Last updated at Posted at 2020-01-10

GitHub Actions を使って Windows 向けに Vim をデイリービルドする環境を構築したのですが、その際に得られた知見を残しておこうと思います。

今回作成したリポジトリは以下になります。

はじめに

Windows 向けの Vim のバイナリパッケージは、既に以下のようなものがあります。

ただ、いずれのパッケージにも何らかの不満があったので、Vim 8.2 のリリースを機に自分でパッケージを作ってみることにしました。
パッケージの作成に当たっては、以下のような方針とすることにしました。

  • 毎日自動でビルドする。
  • 自分のパッチを当てた状態でビルドする。
  • いくつかの日本語関連のプラグインを同梱する。
  • シンプルなディレクトリ構成にし、アーカイブ内のディレクトリ名にはバージョン番号を入れない。 (バージョンが変わったときにもアーカイブファイルを展開するだけで簡単に更新できるようにする。)

AppVeyor vs. GitHub Actions

今までは Windows 向けの CI 環境としては AppVeyor がよく使われていました。vim-win32-installer でも AppVeyor を使っていますが、GitHub Actions とどちらがよいか比較してみました。

  • AppVeyor

    • Visual C++
      Express 2008 から Community 2019 まで各種バージョンが使用可能。
    • MSYS2 や Cygwin もインストール済み。
    • 並列数: 1 (無料版)
    • スケジュール実行は可能だが、リポジトリごとに申請が必要。
    • シェルは PowerShell と cmd.exe が使用可能。
  • GitHub Actions

    • Visual C++
      windows-latest イメージの場合、Enterprise 2019 のみ。(実際には 2015 (エディション不明)もインストールされている模様。)
    • MSYS2 や Cygwin は未インストール。(追記: 2020 年 7 月ごろからは MSYS2 もインストール済み)
    • 並列数: 20
    • スケジュール実行可能。
    • シェルは PowerShell と cmd.exe 以外に、Git for Windows の bash が使用可能。さらにカスタムのシェルを使用することも可能。
    • 公式または第三者が用意したアクションという処理の単位を再利用可能。
    • GitHub との統合
    • 実行結果を GitHub の画面上から確認可能。
    • 認証用のトークンが設定済み。
    • リリースされたばかりなので、今後仕様変更の可能性もあり?

プリインストールされているソフトは AppVeyor の方が多いようですが、機能的には GitHub Actions の方が上のようなので、今回は GitHub Actions を試してみることにしました。

GitHub Actions を使ってみる

基本的には AppVeyor 用に書かれた vim-win32-installer のスクリプトを参考に、GitHub Actions 用に書き直して、自分用の設定を追加する形で作業を進めました。ただ、AppVeyor と GitHub Actions の仕様の違いから、いくつかそのまま移植できないものがありました。

ワークフローから新しいワークフローは実行できない

vim-win32-installer や、それを元にした ctags-win32the_silver_searcher-win32 ではいずれも以下のような流れでデイリービルドを行っています。

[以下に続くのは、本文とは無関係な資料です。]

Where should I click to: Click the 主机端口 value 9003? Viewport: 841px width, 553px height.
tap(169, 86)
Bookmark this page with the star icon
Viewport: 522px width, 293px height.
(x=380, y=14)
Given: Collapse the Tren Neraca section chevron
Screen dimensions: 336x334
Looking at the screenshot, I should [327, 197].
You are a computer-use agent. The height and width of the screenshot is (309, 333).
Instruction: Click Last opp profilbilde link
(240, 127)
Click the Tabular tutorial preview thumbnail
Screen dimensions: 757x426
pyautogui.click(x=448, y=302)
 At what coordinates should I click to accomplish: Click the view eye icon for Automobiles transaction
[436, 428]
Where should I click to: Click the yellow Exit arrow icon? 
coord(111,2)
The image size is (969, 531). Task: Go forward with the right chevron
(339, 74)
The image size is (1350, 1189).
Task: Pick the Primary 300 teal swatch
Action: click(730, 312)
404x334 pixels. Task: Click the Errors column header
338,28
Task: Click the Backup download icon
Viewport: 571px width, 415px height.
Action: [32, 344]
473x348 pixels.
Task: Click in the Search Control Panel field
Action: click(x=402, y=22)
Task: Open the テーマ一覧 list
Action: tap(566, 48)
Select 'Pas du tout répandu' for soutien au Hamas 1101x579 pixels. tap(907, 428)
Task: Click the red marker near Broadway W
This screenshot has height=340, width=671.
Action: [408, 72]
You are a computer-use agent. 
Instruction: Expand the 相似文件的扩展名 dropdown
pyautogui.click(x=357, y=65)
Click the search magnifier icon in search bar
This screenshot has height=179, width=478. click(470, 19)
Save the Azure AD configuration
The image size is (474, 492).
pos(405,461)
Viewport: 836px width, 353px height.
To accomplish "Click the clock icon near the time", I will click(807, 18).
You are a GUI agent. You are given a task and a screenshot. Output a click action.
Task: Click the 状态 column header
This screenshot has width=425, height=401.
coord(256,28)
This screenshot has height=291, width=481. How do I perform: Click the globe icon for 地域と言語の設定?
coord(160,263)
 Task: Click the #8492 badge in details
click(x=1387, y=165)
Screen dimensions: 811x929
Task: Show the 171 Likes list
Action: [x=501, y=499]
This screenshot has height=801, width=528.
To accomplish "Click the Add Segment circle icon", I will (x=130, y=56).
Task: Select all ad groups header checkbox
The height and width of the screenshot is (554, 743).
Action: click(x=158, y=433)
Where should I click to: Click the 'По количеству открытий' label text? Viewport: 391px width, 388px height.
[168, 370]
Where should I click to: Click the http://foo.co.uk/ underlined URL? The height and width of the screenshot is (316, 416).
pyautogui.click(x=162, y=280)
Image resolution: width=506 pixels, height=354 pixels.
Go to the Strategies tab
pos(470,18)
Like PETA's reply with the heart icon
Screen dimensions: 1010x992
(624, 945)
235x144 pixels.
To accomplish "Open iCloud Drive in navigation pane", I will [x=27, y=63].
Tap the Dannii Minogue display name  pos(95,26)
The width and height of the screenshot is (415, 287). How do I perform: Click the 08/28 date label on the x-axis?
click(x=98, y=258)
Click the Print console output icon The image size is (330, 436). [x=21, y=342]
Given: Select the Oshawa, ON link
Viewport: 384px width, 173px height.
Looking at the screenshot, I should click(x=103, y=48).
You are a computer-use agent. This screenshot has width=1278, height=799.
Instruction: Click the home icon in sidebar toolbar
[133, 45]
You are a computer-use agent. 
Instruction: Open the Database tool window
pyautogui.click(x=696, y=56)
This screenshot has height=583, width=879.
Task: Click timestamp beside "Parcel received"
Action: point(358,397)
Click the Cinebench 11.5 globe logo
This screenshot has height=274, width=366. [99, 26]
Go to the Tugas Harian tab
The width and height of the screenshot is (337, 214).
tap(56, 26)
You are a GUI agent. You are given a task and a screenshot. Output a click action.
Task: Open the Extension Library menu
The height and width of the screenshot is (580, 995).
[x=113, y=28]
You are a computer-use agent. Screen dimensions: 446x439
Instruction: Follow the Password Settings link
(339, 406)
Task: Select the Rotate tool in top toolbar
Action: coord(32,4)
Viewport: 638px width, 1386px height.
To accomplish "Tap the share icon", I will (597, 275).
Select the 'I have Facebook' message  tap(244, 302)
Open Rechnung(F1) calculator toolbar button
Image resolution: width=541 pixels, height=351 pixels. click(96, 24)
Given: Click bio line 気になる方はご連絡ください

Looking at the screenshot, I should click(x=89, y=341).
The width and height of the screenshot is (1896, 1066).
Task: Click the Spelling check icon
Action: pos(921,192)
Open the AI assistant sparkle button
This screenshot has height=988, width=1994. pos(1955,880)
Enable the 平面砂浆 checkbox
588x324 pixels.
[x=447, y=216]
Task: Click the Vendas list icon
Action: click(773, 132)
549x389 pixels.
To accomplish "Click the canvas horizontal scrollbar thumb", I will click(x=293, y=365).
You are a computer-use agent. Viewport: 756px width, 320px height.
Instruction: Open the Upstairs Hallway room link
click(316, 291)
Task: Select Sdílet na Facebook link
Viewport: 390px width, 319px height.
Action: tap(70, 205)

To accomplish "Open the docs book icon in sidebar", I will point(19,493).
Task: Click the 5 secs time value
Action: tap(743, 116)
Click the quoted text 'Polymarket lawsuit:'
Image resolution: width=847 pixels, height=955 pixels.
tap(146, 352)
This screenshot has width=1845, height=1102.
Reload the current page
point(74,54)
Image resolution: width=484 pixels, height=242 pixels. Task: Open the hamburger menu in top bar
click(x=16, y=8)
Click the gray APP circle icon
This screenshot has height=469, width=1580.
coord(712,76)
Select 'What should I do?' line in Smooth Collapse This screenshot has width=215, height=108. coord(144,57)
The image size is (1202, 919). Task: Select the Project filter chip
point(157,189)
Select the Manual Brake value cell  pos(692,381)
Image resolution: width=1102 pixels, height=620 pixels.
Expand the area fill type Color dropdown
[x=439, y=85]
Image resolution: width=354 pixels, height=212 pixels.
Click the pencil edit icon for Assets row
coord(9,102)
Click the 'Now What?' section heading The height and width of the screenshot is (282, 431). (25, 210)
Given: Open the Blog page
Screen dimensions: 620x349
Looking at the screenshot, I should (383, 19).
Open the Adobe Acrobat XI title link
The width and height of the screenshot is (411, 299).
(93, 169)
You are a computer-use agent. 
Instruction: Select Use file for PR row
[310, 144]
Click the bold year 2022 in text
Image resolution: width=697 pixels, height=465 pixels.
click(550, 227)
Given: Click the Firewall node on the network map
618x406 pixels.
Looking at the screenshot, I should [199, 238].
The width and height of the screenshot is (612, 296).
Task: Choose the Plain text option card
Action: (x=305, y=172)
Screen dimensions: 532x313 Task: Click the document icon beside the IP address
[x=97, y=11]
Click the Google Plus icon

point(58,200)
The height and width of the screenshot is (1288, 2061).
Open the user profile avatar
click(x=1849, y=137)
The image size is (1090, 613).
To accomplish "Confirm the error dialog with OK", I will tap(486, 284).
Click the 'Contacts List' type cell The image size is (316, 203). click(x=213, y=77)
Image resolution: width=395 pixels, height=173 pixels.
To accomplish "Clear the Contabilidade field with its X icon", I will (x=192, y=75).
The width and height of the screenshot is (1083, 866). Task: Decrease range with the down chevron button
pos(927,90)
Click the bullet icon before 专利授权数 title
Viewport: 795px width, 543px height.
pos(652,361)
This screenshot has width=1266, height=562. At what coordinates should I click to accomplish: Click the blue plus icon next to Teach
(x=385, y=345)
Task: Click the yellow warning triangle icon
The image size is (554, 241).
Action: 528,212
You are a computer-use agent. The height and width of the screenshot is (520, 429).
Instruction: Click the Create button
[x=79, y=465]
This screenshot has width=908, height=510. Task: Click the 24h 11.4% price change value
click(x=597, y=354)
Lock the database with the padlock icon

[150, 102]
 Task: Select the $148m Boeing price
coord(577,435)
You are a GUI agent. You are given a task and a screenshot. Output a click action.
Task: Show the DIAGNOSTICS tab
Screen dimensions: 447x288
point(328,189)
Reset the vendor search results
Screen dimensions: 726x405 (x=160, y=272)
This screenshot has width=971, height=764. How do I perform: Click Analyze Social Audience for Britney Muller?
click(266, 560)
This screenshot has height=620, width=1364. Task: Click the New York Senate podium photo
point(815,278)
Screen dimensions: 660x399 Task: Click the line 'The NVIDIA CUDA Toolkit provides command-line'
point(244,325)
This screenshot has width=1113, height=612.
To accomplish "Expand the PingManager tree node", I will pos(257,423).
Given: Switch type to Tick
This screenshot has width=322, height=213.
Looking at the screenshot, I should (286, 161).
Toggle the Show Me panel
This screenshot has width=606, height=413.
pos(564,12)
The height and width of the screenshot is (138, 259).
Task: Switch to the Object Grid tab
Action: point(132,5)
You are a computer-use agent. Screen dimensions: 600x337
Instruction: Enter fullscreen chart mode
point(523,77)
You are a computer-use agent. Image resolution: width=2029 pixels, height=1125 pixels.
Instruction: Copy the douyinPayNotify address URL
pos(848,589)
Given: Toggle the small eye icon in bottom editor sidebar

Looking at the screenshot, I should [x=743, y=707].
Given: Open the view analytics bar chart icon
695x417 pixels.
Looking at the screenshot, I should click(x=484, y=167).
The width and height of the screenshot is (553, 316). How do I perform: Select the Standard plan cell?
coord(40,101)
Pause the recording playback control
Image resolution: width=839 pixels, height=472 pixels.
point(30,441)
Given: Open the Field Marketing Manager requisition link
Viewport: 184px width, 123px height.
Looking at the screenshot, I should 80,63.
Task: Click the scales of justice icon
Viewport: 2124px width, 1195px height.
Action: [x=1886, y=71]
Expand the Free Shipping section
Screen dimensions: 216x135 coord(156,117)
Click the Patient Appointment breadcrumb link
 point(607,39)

  1. リポジトリ内の scripts/update-repo.sh を 1 日 1 回実行。 サブモジュールに新しいコミットがあれば、サブモジュールを更新し、コミットしてタグをプッシュ。
  2. タグがプッシュされると、それをトリガーにして 64bit 版をビルド・テストし、成功すれば、新しい GitHub Release を作成してファイルをアップロード。続いて 32bit 版をビルド・テストし、成功すれば、同じ GitHub Release にファイルをアップロード。

これをそのまま別々のワークフローとして GitHub Actions に移植したところ、最初のワークフローでタグがプッシュされたにもかかわらず、次のワークフローが実行されませんでした。

公式ドキュメントの「ワークフローをトリガーするイベント」を見たところ、

実行しているワークフローのアクションからは、新しいワークフローの実行をトリガーできません。

と書かれていたことから、どうやってもこの構成では目的を達成できそうにありません。仕方ないのでワークフローを分割するのは諦めて、1 つのワークフローで、サブモジュールの更新のチェック、ビルド、テスト、パッケージの作成、タグのプッシュ、GitHub Release へのファイルのアップロードのすべてを実行するように構成を変更しました。

(上記ページに書かれている、外部イベント repository_dispatch を使えば、ワークフローからワークフローを実行することも可能かもしれないが、未確認。)

別々のジョブから GitHub Release にファイルをアップロードできない

前述の vim-win32-installer などでは、64bit 版をビルドするジョブと 32bit 版をビルドするジョブから、それぞれ GitHub Release を作成し、ファイルをアップロードしています。(実際には 32bit 版のジョブの実行時には既に同名の GitHub Release が作成されているため、そこにファイルが追加されます。)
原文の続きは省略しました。